Thanks much for your feedback !!

cheers, ~d


----------



## ntz (Nov 21, 2021)

ps. original image in colours here


----------



## NS: Nikon Shooter (Nov 21, 2021)

-

The B&W is not quite dramatic enough tonally but the
colour version reflects well the good mood of the girls
and I much prefer it, well done!


----------



## ntz (Nov 21, 2021)

NS: Nikon Shooter said:


> -
> 
> The B&W is not quite dramatic enough tonally but the
> colour version reflects well the good mood of the girls
> and I much prefer it, well done!


thanks ... I am bad with B&W conversion .. this is just an experiment because of B&W specifically ... I also like more the version in colour


----------



## NS: Nikon Shooter (Nov 21, 2021)

ntz said:


> ... I am bad with B&W conversion…



Nope, you are not bad per say but B&W needs to express something
differently to be meaningful. It is an other way to say the same image
but like in an other language, accent, or even dialect. Just keep at it.


----------



## Grandpa Ron (Nov 22, 2021)

I like both. But in my experience, even if you have a B&W picture that people think is great, they will almost always choose the color version. It is the way folks see the world.

Texture, contrast, and composition that stand out in a good B&W photos, take a mental back seat to color for most folks. It is the way the brain is wired. 

Since I an a fan of B&W, comparing it to a color photo is like comparing apples to oranges. I keep them in separated mental compartments.


----------



## jeffashman (Nov 22, 2021)

Nice shots! Looks like a warm and splashy day. Since you have "Edit OK" I tried to lighten it up a little, and remove some of the haze, to make the rain in the street a little more visible, and played with some of the sliders in LR. I like that you caught the movement in the feet, and the lines that the buildings make, which gives nice perspective.


----------



## ntz (Nov 22, 2021)

jeffashman said:


> Nice shots! Looks like a warm and splashy day. Since you have "Edit OK" I tried to lighten it up a little, and remove some of the haze, to make the rain in the street a little more visible, and played with some of the sliders in LR. I like that you caught the movement in the feet, and the lines that the buildings make, which gives nice perspective.


Awesome Jeff .. what a great inspiration ... I still have one question, I can manage almost identical look like yours thanks to mostly tone mapping, dehaze and playing bit with contrast but still I feel like if it is something missing ...

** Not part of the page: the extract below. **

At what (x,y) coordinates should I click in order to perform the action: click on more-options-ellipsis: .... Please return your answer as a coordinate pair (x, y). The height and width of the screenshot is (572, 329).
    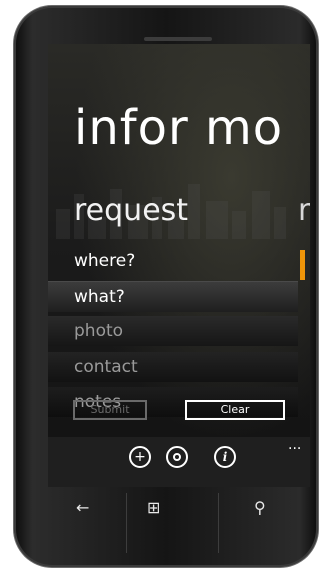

could you be please so kind and share with me what exactly you did with it ? For me is for example the biggest mystery the small umbrella on the left .. did you use some local adjustments ? thanks much in advance !!!

~d

ps. I am not very familiar with B&W .. to be honest I feel like absolute novice in b&w waters
pps. attached edit similar to yours


----------



## jeffashman (Nov 22, 2021)

ntz said:


> Awesome Jeff .. what a great inspiration ... I still have one question, I can manage almost identical look like yours thanks to mostly tone mapping, dehaze and playing bit with contrast but still I feel like if it is something missing ...
> 
> could you be please so kind and share with me what exactly you did with it ? For me is for example the biggest mystery the small umbrella on the left .. did you use some local adjustments ? thanks much in advance !!!
> 
> ...


I opened the color image in LR, and then selected the B&W button at the top, and let it auto-adjust the image. I then let it auto-adjust the colors in the B&W mixer. That was the easy part. I then used the sliders for texture, clarity, and dehaze until I found something that I liked. Then I started working with the sliders for the light settings, again until I got something that worked, for me at least. All of this is highly subjective of course, and each person's taste is going to be different. Finally, I worked with the point curve. The nice thing with all of these, are that you can set everything back to the original values if you want to start over. Ultimately, you do what you feel is best for your taste; we can never please everyone with our choices. I'm sure there are those who can do so much more with layers and things on this that I can't even begin to touch on.

Light
exposure +0.76
contrast +18
highlights -76
shadows -22
whites +28
blacks -19

B&W Mixer
red -9
orange -19
yellow -23
green -27
aqua -18
blue +9
purple +15
magenta +4

Effects
texture +24
clariy +43
dehaze +35


----------



## PaulR70 (Dec 11, 2021)

This is my edit of your photo. To each his own taste and feeling


----------



## Jeff15 (Dec 11, 2021)

Nice, the colour one for me....


----------



## enezdez (Dec 20, 2021)

The original B&W for me...   lol


----------